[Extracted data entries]
==================================================

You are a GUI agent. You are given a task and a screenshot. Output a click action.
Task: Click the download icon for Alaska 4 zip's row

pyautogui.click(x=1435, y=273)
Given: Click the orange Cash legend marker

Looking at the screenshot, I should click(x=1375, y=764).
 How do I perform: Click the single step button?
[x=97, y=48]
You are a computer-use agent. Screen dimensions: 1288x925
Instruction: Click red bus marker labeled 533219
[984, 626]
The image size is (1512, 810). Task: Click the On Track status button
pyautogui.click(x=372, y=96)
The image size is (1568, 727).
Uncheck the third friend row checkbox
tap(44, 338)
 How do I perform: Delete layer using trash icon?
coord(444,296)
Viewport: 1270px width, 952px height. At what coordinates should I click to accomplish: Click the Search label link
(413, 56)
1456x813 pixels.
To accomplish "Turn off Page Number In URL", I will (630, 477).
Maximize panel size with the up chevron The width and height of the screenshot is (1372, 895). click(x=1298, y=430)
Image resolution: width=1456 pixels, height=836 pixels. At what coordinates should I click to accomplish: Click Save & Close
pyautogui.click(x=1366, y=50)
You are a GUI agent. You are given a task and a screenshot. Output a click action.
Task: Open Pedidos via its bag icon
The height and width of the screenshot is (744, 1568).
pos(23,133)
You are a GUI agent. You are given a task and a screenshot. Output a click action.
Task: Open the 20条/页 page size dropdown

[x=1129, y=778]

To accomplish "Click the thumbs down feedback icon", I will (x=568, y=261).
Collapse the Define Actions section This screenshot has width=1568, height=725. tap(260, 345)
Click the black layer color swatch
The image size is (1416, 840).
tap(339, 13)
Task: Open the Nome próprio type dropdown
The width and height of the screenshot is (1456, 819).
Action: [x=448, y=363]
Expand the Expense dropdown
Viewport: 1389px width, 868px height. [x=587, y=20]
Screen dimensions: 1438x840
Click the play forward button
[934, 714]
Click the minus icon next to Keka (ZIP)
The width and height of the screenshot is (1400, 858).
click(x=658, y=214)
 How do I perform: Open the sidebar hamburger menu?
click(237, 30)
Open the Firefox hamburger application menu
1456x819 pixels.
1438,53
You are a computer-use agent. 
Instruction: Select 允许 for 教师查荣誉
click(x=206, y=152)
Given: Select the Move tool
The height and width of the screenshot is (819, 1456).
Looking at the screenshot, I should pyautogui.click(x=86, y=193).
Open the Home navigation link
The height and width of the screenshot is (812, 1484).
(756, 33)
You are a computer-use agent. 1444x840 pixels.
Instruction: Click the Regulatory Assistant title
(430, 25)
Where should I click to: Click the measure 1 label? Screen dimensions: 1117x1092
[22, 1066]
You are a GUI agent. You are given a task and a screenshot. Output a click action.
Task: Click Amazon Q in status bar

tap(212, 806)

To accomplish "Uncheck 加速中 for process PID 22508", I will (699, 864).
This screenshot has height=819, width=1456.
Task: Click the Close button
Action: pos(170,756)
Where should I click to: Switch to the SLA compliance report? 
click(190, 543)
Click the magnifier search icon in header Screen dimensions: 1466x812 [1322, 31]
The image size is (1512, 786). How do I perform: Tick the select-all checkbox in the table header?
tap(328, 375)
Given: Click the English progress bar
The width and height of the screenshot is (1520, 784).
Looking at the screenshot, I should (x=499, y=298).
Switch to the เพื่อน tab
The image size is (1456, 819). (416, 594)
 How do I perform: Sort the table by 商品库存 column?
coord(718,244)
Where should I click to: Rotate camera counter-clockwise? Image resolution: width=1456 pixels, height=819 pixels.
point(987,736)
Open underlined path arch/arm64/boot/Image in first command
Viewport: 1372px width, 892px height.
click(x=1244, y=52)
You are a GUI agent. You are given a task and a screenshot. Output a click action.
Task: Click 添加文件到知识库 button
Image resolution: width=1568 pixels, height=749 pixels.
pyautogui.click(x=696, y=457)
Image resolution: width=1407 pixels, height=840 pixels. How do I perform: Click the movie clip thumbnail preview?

==================================================

• **Required action**: Say how many of the lines above include the string "computer", and give no other words.

• **Completed exercise**: 3